I don’t even look at him but keep running obstinately across A1A, the coastal highway, and into Casino Park where the one-way drive loops up around the parking area, then back along the beach, past the pier and the shops, and exits again where I enter. Because the lane is filled with cars headed out, the police car cannot follow me. The cruiser accelerates into the circular drive that will eventually bring him back to me, but even with lights spinning he is slowed by the ubiquitous winter traffic. Not running but racing, I head for the pier to lose myself in the crowd out there. I am panting out of control by the time my feet touch the first brown boards. The wood feels soft and loamy after the gravel in the street. The smell of creosote is as snappy as spirits of ammonia. I am safe among the fishermen but in need of counsel.
I keep moving, trying to regain control of my lungs. Hyperventilation helps restore a dreamy sense of proportion to the day. There must be hundreds of anglers out here elbowing each other for a spot along the rail. Down below the ocean is transparent; trash sways back and forth on the bottom.
In a white guayabera, linen pants and a Panama hat, my friend Bert stands pensively down at the end of the pier, six lines out into deep water. He has years of seniority in this prime spot. Out here on the pier from seven to ten every morning, Bert has become an expert on the weather, salt-water fishing, human behavior, pipe tobacco, and smuggling. He has invested heavily into many local operations. He owns three banks. A courier brings him daily market reports at nine with coffee and croissants. He is my banker and I rely on him. Once again I need his advice.
“Bert,” I say.
Bert does not turn around but remains leaning over the pier railing, examining the water.
“Web
er, is that you?

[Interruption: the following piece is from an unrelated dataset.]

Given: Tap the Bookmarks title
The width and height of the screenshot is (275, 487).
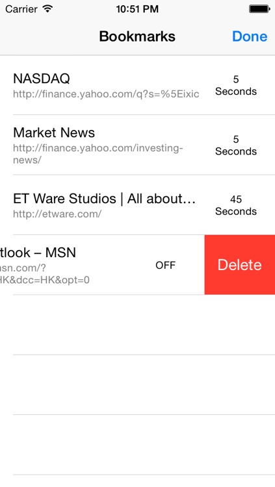Looking at the screenshot, I should [137, 36].
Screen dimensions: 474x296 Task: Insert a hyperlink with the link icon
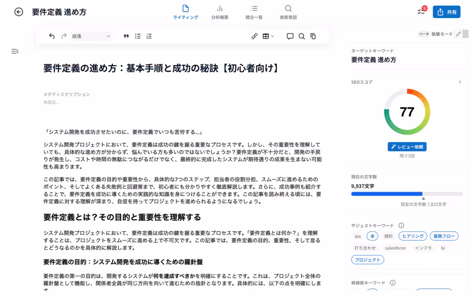pos(255,36)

Why are you gasping? Even if it isn’t you, be quiet. There’s a cobia down there. I can feel him, I know what he’s thinking. He’s playing with me, Weber.”

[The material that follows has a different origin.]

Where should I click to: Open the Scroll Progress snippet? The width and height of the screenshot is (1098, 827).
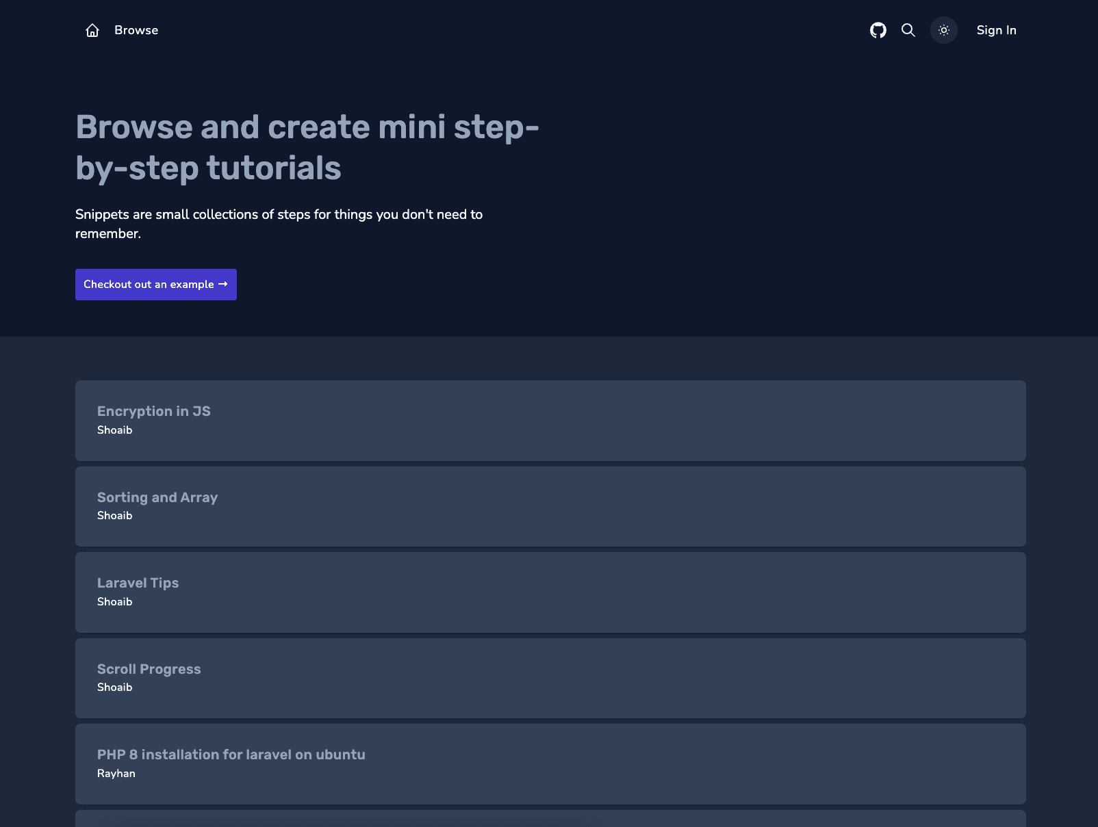tap(149, 669)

I have tried not to hear the siren as it circled the drive, but now the wail is unavoidable. The sound approaches the pier entrance and then stops.
“I think the police are after me,” I whisper.
Bert wants to know why.
“I don’t know why,” I answer, my voice escalating. “Everything’s airtight, Bert. I have the happiest people in the world working for me. I don’t get it. Here I am out jogging and I get a tail on me and then bam, as soon as I set foot on AlA he gooses the siren. Bert?”
Reluctantly, Bert stops watching the water and turns to look at me with his calm, green eyes. He is a little man, thin, and mostly bald. His face is smooth and benign, strangely unweathered, boyish and intelligent. A real charmer, a sweetheart—all the trademarks of a successful crook. He gives me the once-over and shakes his head compassionately. I am instantly on my guard. Bert’s compassion in this sequence is usually a prelude to disaster.
“What is it, Bert? What have I done?”
He sucks professorily on his burl pipe. “Weber,” he says. “You remember Jimmy Jamaica, don’t you? He got in on the ground floor back in the sixties. Set it up perfectly. Perfectly. Took care of everybody, never stepped on toes. One day he forgot to pay for a pack of Lifesavers in the drugstore. Walked out with them in his hand and they grabbed him. He panicked. One thing led to another and that was that. Remember that fellow named Sundown from Gainesville? He could wheel and deal with the best of them but he lost everything because he shot his neighbor’s dog when it wouldn’t stop yapping. Alfredo the Ass down in Coconut Grove? Same thing. Same damn thing.
“Carelessness, Weber. People forget that a good businessman is one hundred percent business, no matter what he’s doing.”